The Buddha and His Teachings

by Narada Thera | 1988 | 145,972 words

This book is an attempt to present the life and teachings of the Buddha , made by a member of the Order of the Sangha. The first part of the book deals with the Life of the Buddha, the second with the Dhamma, the Pāli term for His Doctrine. Used as reference are: Pāli Texts, commentaries, and traditions prevailing in Buddhist countries, especiall...

Chapter XXVII - Planes of Existence

"Not to be reached by going is world's end."

— Aṇguttara Nikāya

According to Buddhism the earth, an almost insignificant speck in the universe, is not the only habitable world, and humans are not the only living beings. Indefinite are world systems and so are living beings. Nor is "the impregnated ovum the only route to rebirth." By traversing one cannot reach the end of the world, [1] says the Buddha.

Births may take place in different spheres of existence. There are altogether thirty-one places in which beings manifest themselves according to their moral or immoral kamma.

There are four states of unhappiness (apāya[2] which are viewed both as mental states and as places:

1. Niraya (ni + aya = "devoid of happiness"), woeful states where beings atone for their evil kamma. They are not eternal hells where beings are subject to endless suffering. Upon the exhaustion of the evil kamma there is a possibility for beings born in such states to be reborn in blissful states as the result of their past good actions.

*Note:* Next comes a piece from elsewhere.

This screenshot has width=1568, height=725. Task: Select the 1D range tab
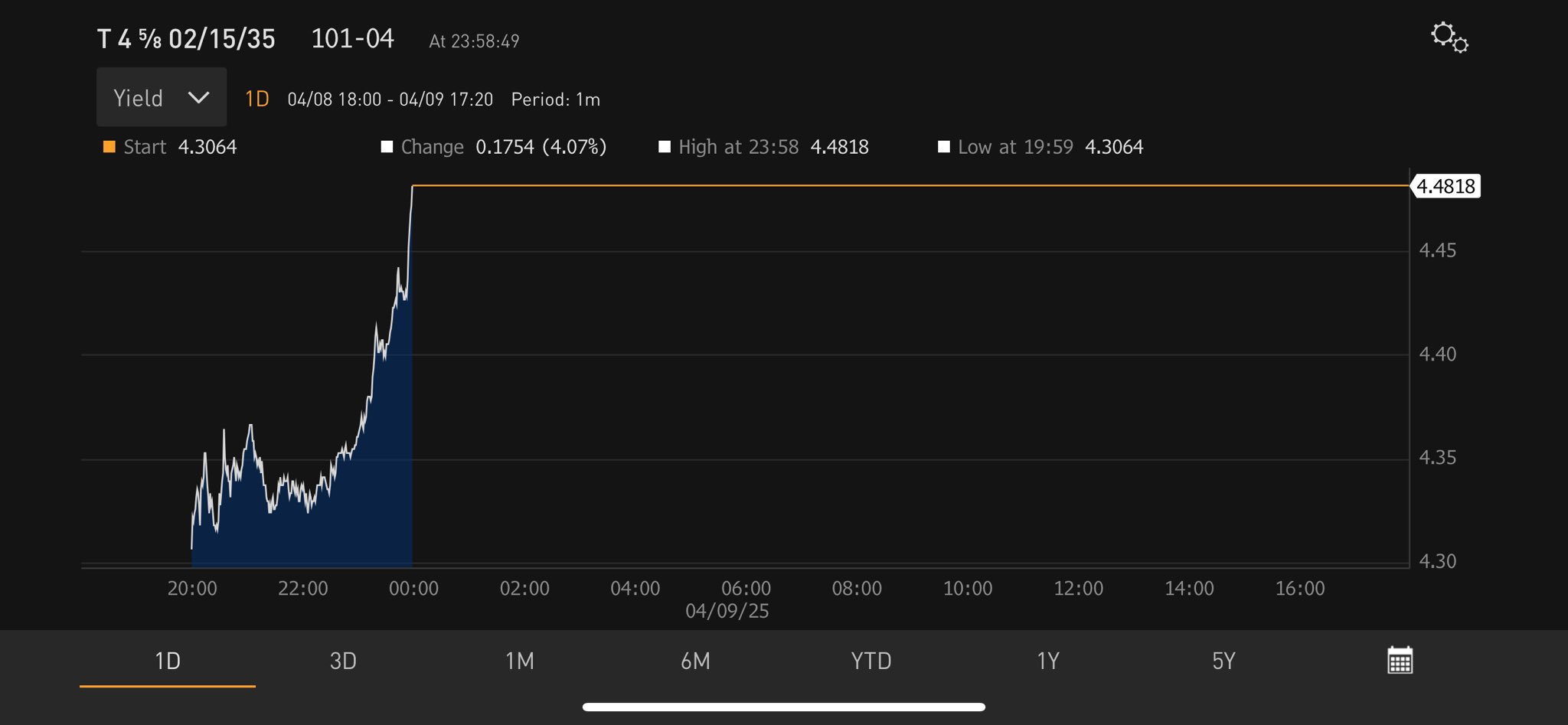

2. Tiracchāna-yoni (tiro = across; acchāna = going), the animal kingdom. Buddhist belief is that beings are born as animals on account of evil kamma. There is, however, the possibility for animals to be born as human beings as a result of the good kamma accumulated in the past. Strictly speaking, it should be more correct to state that kamma which manifested itself in the form of a human being, may manifest itself in the form of an animal or vice versa, just as an electric current can be manifested in the forms of light, heat, and motion successively—one not necessarily being evolved from the other.

It may be remarked that at times certain animals, particularly dogs and cats, live a more comfortable life than even some human beings due to their past good kamma.

It is one's kamma that determines the nature of one's material form which varies according to the skilfulness or unskilfulness of one's actions.

3. Peta-yoni lit., departed beings, or those absolutely devoid of happiness. They are not disembodied spirits of ghosts. They possess deformed physical forms of varying magnitude, generally invisible to the naked eye. They have no planes of their own, but live in forests, dirty surroundings, etc. The Peta Vatthu (Book VIII of the Kuddaka Nikāya) deals exclusively with the stories of these unfortunate beings. The Saṃyutta Nikāya also relates some interesting accounts of these petas.

Describing the pathetic state of a peta, the Venerable Moggallāna says:

Just now as I was descending Vultures' Peak Hill, I saw a skeleton going through the air, and vultures, crows, and falcons kept flying after it, pecking at its ribs, pulling it apart while it uttered cries of pain. To me, friend, came this thought: O but this is wonderful! O but this is marvellous that a person will come to have such a shape, that the individuality acquired will come to have such a shape.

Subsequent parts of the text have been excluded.